[WHAT THIS TASK INVOLVES]:
Return the lines of the listing exactly as they appear, starting at the line that contains "Click the Add Newsletter button" and ending at the end of the listing, both included.

[DATA ENTRIES]:
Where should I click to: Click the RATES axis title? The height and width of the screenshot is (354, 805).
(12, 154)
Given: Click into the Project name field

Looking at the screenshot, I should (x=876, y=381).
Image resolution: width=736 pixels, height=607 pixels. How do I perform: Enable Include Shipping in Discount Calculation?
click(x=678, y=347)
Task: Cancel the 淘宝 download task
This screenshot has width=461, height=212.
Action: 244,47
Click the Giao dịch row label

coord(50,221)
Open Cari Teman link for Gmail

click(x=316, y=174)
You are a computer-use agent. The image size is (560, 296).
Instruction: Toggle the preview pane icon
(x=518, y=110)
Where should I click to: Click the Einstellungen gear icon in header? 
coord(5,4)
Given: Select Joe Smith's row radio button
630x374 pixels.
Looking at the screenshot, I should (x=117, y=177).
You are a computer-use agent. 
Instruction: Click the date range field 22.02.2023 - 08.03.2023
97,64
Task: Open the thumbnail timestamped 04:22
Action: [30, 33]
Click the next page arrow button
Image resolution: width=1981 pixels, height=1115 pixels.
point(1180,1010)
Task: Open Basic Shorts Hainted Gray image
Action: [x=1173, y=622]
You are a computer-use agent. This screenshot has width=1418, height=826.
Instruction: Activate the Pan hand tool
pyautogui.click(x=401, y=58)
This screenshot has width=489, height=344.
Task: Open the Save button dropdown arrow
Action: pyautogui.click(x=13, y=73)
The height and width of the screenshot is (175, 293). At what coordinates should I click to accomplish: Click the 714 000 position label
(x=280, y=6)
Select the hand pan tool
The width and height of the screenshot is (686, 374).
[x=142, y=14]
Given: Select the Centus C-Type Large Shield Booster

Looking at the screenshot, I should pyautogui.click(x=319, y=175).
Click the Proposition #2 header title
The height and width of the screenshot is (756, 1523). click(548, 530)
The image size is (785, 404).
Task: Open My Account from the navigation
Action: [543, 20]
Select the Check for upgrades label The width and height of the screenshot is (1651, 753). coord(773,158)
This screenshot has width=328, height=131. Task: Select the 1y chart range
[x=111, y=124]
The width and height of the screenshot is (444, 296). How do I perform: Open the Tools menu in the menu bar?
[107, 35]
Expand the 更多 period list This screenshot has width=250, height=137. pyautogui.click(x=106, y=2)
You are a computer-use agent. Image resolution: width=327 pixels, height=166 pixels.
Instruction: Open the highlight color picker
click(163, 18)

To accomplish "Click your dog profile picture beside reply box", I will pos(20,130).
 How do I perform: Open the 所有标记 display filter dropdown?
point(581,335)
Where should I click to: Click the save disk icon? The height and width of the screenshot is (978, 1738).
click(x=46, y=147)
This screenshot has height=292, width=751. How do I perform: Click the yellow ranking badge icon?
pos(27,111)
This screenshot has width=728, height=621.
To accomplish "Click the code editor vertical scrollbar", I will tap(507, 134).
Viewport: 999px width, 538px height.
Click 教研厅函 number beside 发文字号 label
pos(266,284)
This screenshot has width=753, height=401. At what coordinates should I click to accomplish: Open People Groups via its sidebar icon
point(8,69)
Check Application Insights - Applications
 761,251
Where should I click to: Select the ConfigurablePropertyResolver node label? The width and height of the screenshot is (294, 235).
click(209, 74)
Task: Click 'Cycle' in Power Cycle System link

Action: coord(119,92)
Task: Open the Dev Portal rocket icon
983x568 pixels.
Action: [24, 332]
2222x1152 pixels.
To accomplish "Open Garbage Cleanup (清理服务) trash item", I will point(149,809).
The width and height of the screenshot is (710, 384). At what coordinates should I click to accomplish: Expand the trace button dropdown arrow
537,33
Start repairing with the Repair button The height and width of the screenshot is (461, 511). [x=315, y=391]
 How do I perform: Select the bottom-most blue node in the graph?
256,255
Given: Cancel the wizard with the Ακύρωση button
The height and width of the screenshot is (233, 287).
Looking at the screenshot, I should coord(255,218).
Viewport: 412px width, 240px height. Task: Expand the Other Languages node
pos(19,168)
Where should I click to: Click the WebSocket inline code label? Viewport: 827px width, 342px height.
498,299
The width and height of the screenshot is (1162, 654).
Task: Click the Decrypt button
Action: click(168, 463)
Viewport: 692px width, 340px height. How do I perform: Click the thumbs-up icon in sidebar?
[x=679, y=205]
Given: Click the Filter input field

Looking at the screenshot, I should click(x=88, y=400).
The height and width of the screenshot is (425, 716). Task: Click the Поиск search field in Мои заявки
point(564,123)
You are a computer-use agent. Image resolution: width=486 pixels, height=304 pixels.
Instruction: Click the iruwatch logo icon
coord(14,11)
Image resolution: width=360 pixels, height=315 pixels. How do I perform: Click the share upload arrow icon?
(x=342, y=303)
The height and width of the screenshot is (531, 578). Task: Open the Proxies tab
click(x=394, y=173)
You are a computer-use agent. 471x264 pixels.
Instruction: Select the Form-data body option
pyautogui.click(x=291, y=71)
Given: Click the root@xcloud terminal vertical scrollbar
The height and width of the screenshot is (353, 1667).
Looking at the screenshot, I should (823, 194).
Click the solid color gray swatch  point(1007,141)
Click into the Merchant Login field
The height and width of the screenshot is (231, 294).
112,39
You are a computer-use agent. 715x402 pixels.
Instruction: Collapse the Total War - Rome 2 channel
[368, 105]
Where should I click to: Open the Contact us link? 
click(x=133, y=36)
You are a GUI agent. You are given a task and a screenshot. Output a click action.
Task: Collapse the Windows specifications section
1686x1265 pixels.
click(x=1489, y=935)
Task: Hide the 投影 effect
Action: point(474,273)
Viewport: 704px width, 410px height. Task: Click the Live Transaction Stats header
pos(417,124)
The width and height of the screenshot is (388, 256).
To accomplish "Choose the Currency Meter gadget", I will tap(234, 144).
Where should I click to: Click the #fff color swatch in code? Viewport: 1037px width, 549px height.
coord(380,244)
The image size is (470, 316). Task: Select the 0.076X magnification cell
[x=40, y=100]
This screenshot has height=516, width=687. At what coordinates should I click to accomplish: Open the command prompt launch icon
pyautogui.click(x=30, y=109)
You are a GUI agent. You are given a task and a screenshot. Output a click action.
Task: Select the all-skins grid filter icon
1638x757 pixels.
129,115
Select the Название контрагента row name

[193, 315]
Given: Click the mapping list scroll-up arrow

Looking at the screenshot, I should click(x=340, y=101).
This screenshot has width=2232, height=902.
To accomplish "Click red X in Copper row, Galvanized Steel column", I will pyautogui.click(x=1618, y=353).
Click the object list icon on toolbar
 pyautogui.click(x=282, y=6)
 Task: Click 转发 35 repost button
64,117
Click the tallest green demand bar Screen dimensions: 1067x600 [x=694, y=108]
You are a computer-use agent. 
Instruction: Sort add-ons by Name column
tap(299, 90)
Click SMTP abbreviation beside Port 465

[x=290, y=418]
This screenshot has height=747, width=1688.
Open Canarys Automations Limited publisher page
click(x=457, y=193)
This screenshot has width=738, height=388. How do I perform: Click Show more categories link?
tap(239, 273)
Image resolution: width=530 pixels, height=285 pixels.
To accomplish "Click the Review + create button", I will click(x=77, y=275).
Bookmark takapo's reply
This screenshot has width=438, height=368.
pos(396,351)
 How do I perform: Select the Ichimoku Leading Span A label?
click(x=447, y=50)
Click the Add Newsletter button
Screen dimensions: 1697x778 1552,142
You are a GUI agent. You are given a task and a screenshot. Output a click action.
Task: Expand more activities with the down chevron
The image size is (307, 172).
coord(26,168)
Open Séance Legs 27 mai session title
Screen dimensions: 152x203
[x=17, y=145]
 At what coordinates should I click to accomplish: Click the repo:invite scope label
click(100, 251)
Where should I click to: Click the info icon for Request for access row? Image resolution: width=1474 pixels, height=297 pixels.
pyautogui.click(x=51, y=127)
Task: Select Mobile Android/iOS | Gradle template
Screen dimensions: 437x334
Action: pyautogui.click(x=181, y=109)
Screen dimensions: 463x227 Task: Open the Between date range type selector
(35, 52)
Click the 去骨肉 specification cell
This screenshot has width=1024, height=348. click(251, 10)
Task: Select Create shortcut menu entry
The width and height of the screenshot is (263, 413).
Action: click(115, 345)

[WRITTEN RESPONSE]:
Click the Add Newsletter button
Screen dimensions: 1697x778 1552,142
You are a GUI agent. You are given a task and a screenshot. Output a click action.
Task: Expand more activities with the down chevron
The image size is (307, 172).
coord(26,168)
Open Séance Legs 27 mai session title
Screen dimensions: 152x203
[x=17, y=145]
 At what coordinates should I click to accomplish: Click the repo:invite scope label
click(100, 251)
Where should I click to: Click the info icon for Request for access row? Image resolution: width=1474 pixels, height=297 pixels.
pyautogui.click(x=51, y=127)
Task: Select Mobile Android/iOS | Gradle template
Screen dimensions: 437x334
Action: pyautogui.click(x=181, y=109)
Screen dimensions: 463x227 Task: Open the Between date range type selector
(35, 52)
Click the 去骨肉 specification cell
This screenshot has width=1024, height=348. click(251, 10)
Task: Select Create shortcut menu entry
The width and height of the screenshot is (263, 413).
Action: click(115, 345)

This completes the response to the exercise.